### [TASK DIRECTIONS]
Copy the records from the line containing "Where should I" through the line containing "Action: (x=535, y=618)", both included, swapping "yellow" for "blue" and changing nothing else. Give only those lines.

### [DATASET ENTRIES]
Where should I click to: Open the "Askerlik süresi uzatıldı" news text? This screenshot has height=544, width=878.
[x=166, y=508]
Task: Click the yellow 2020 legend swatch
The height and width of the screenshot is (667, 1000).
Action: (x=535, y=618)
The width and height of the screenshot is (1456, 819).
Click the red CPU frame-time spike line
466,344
==
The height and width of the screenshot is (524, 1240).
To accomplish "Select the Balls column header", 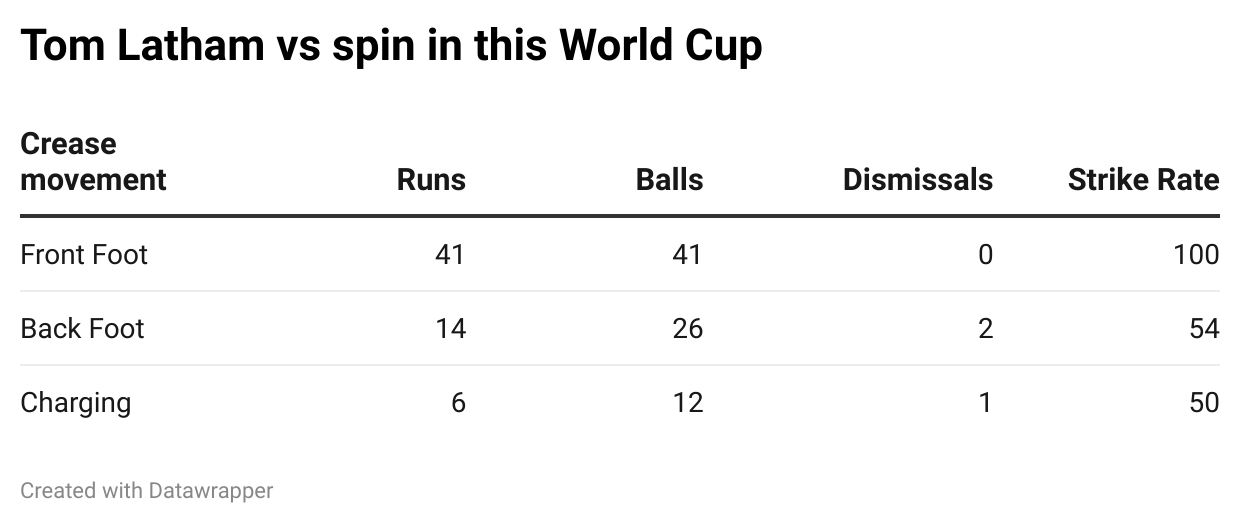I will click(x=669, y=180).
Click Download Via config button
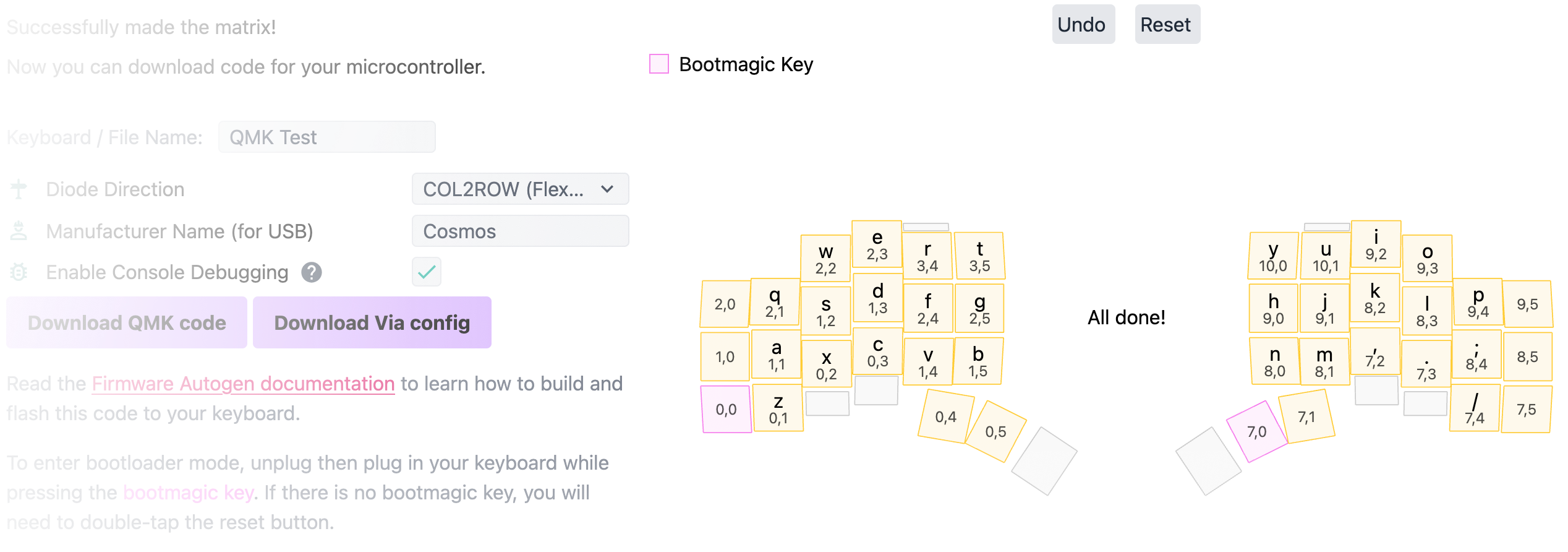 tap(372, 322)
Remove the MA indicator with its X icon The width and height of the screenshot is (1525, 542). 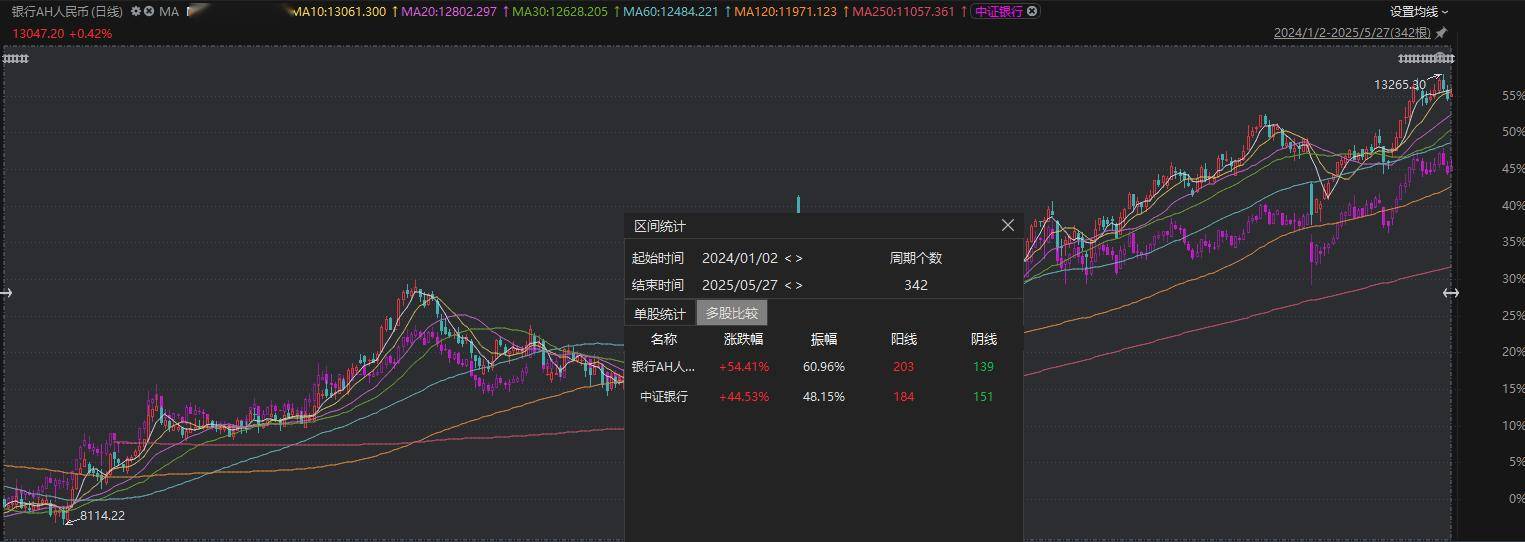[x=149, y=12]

### [RESULT OF THE TASK]
Where should I click to: Open the "Askerlik süresi uzatıldı" news text? This screenshot has height=544, width=878.
[x=166, y=508]
Task: Click the blue 2020 legend swatch
The height and width of the screenshot is (667, 1000).
Action: (x=535, y=618)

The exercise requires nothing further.